What Happened to the Violence Against Women Act?
Republican efforts to prevent expanded protections for these at-risk groups made all women lose important protections.
Democrats and Republicans in Congress are having a hard time agreeing on anything these days. But there are some things that should never fall victim to partisan bickering. One of these is protecting women against domestic violence and sexual assault.
But for Republicans in Congress, apparently, it isn’t that simple. Thanks to the extremism of House Republicans, the Violence Against Women Act expired this month after 18 years of saving women’s lives.
Here’s how it happened. Back in April, the Senate passed a reauthorization of the Violence Against Women Act (VAWA), which since 1994 has provided funding and training for state and local law enforcement to prevent domestic violence and sexual assault. The law has worked incredibly well: between 1993 and 2010, the rate of intimate partner violence fell by 64 percent and the reporting of domestic violence has increased dramatically. Because of this, it has been reauthorized twice with overwhelming support from both Democrats and Republicans.
But at the start of this year, the act expired because House Republicans refused to reauthorize it. They refused even to hold a vote on it, instead proposing a watered-down bill that the president promised to veto. What they objected to were the new bill’s increased protections for immigrants, LGBT people, and Native American women.
Yes, they objected to greater protections for at-risk communities. Immigrant women are especially vulnerable to domestic violence because many rely on a spouse for their ability to live and work in this country. The new law would expand the number of victims of spousal abuse who could apply for their own visas and start their own lives.
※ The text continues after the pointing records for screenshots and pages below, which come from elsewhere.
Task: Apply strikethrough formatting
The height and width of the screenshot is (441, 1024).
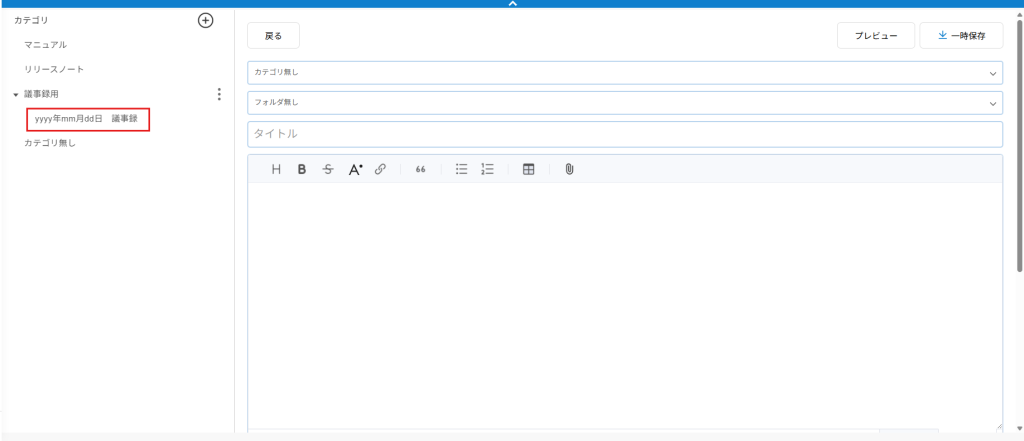Action: (x=327, y=170)
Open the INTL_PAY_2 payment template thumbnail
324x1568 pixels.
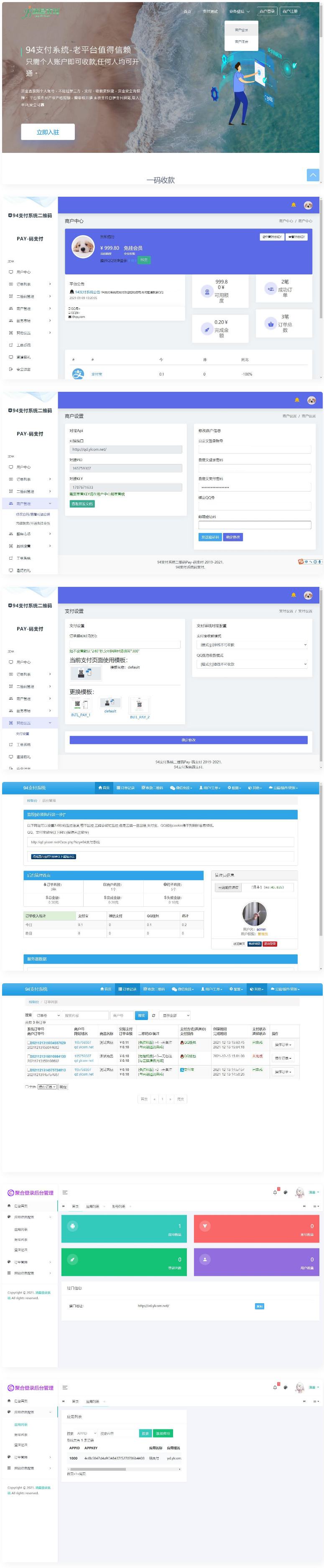[x=140, y=706]
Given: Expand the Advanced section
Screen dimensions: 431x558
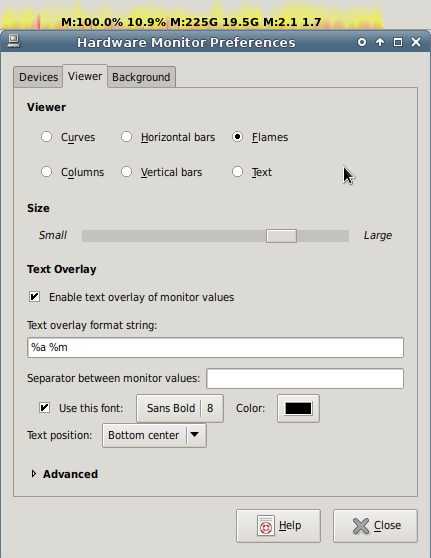Looking at the screenshot, I should (34, 474).
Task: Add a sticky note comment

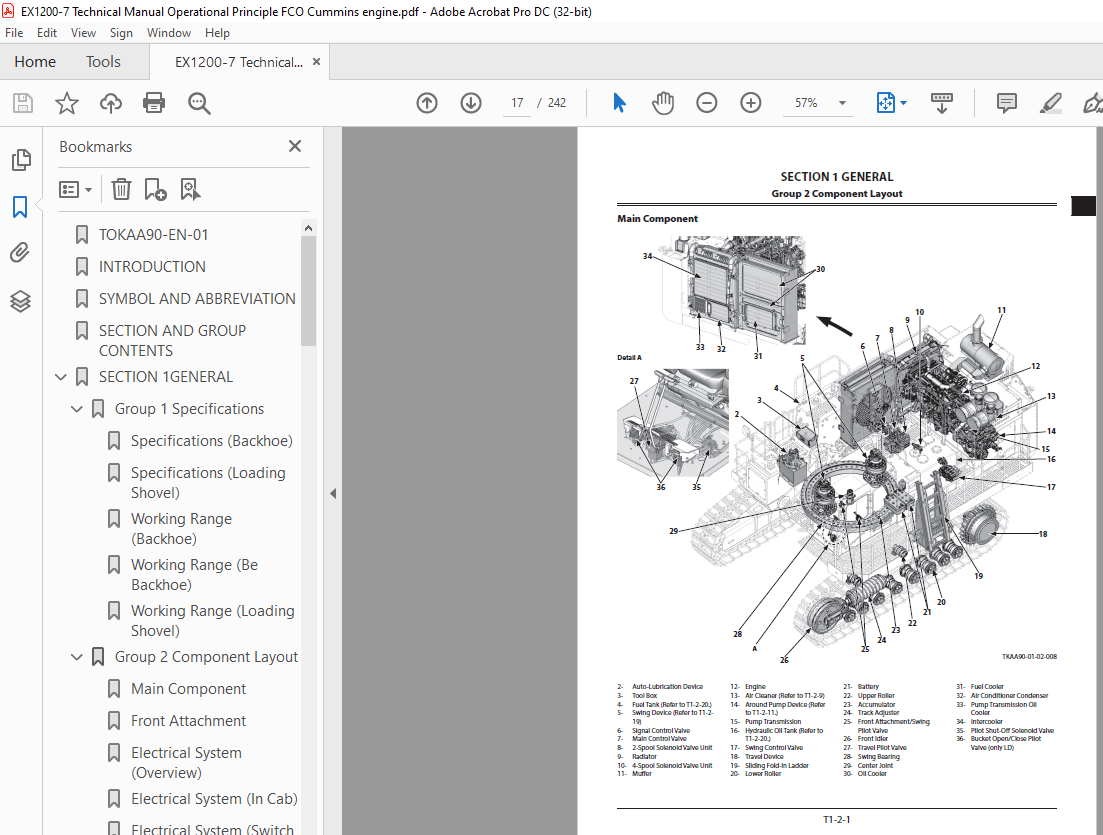Action: [x=1006, y=103]
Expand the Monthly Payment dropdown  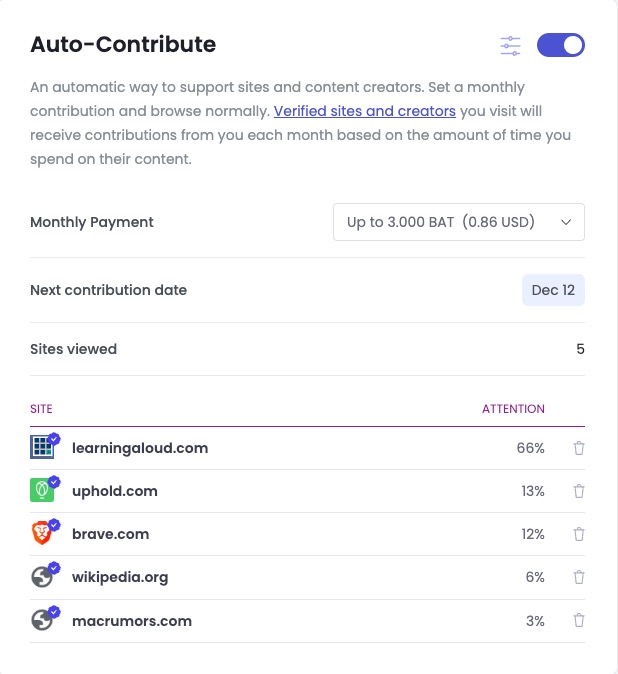click(x=459, y=222)
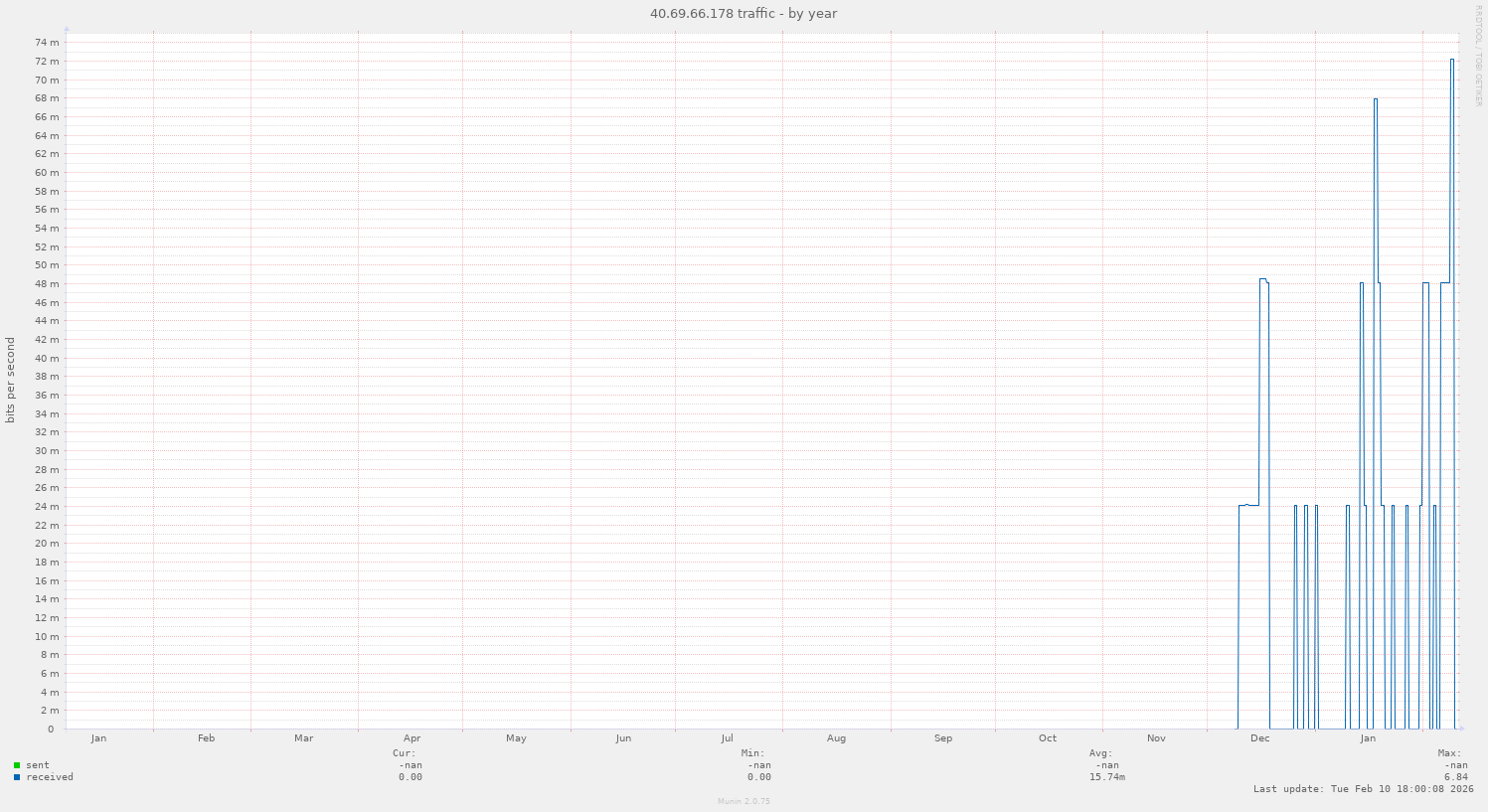The image size is (1488, 812).
Task: Click the green sent legend swatch
Action: [x=17, y=765]
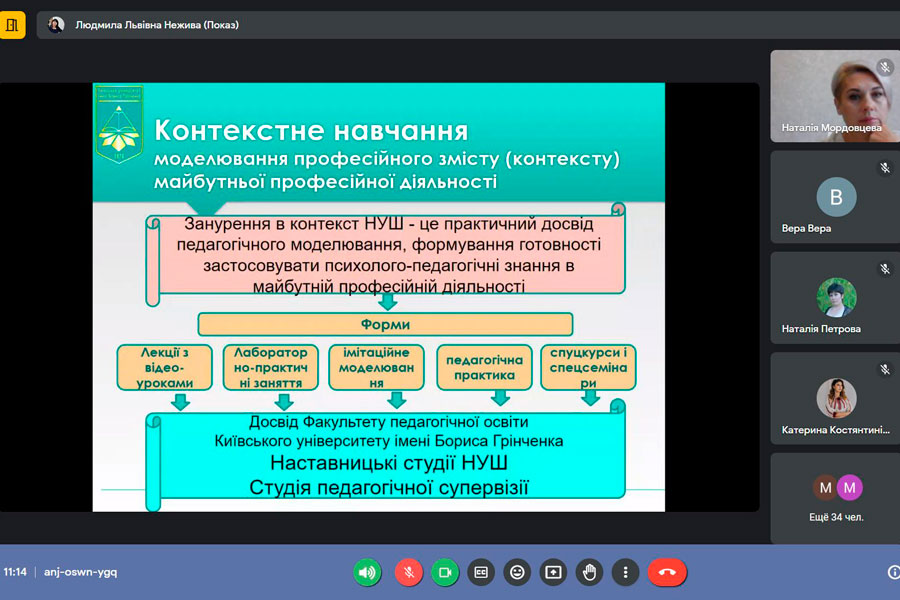Screen dimensions: 900x600
Task: Select the Людмила Львівна Нежива presentation tab
Action: pos(156,25)
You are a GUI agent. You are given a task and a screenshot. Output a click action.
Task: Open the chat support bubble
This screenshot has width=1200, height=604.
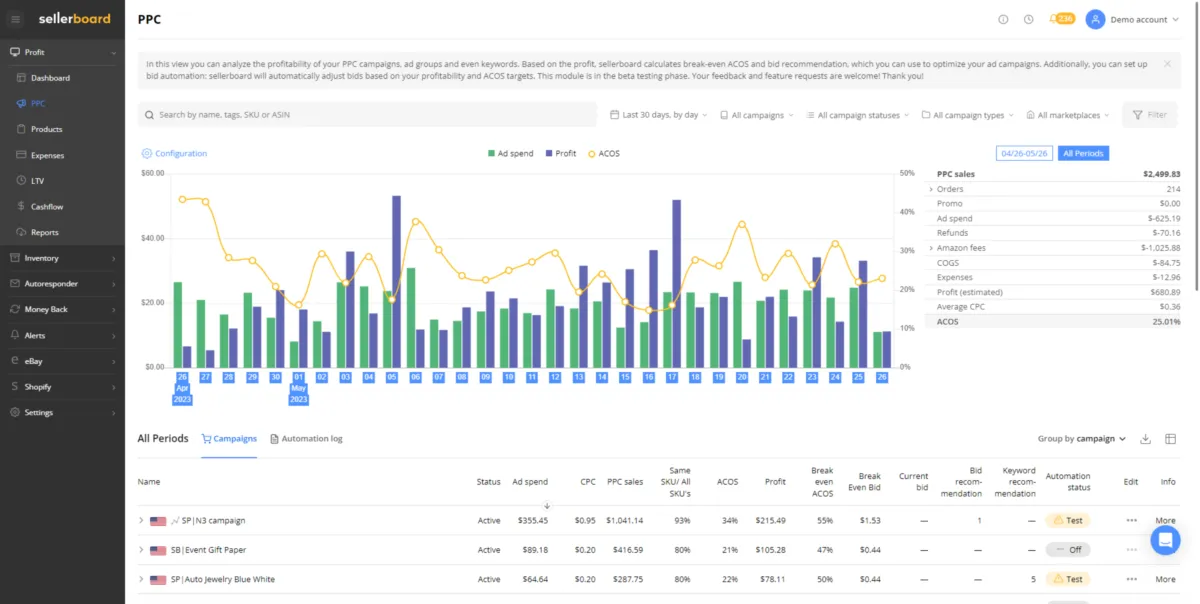click(1165, 540)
Similarly, LGBT people too often fall through the cracks of our safety net for domestic violence victims: they are turned away from shelters or denied support, simply because of the gender of the abuser and the abused. This law would fix that. Finally, many Native American victims of domestic violence and sexual assault are left without recourse against non-Native abusers when their cases get lost in the gap between federal and tribal courts.
This is no minor problem: an astounding one in three Native women will survive a rape in her lifetime, and the vast majority of crimes against Native Americans are perpetrated by non-Natives. The Violence Against Women Act would bridge that legal gap and allow all Native American survivors of abuse to seek justice in court.
Republican efforts to prevent expanded protections for these at-risk groups made all women lose important protections. This issue is especially important to me as a survivor, an advocate, and a member of the ministerial staff at an African-American congregation.
Violence against women is an issue that affects everyone in America, but it disproportionately impacts women of color. The 2010 National Intimate Partner and Sexual Violence Survey found that more than a third of Hispanic women and nearly 44 percent of black women have experienced rape, physical violence, and/or stalking by an intimate partner in their lifetimes.
As a faith leader — and as someone who worked with others to help enact this legislation in the first place — I feel that it is important to speak out in support of those who are most vulnerable to violence and abuse. The lawmakers who blocked VAWA aren’t just insulting victims of domestic abuse, they’re actively putting women’s lives in danger. Congress should act quickly in this new year to reauthorize this life-saving program.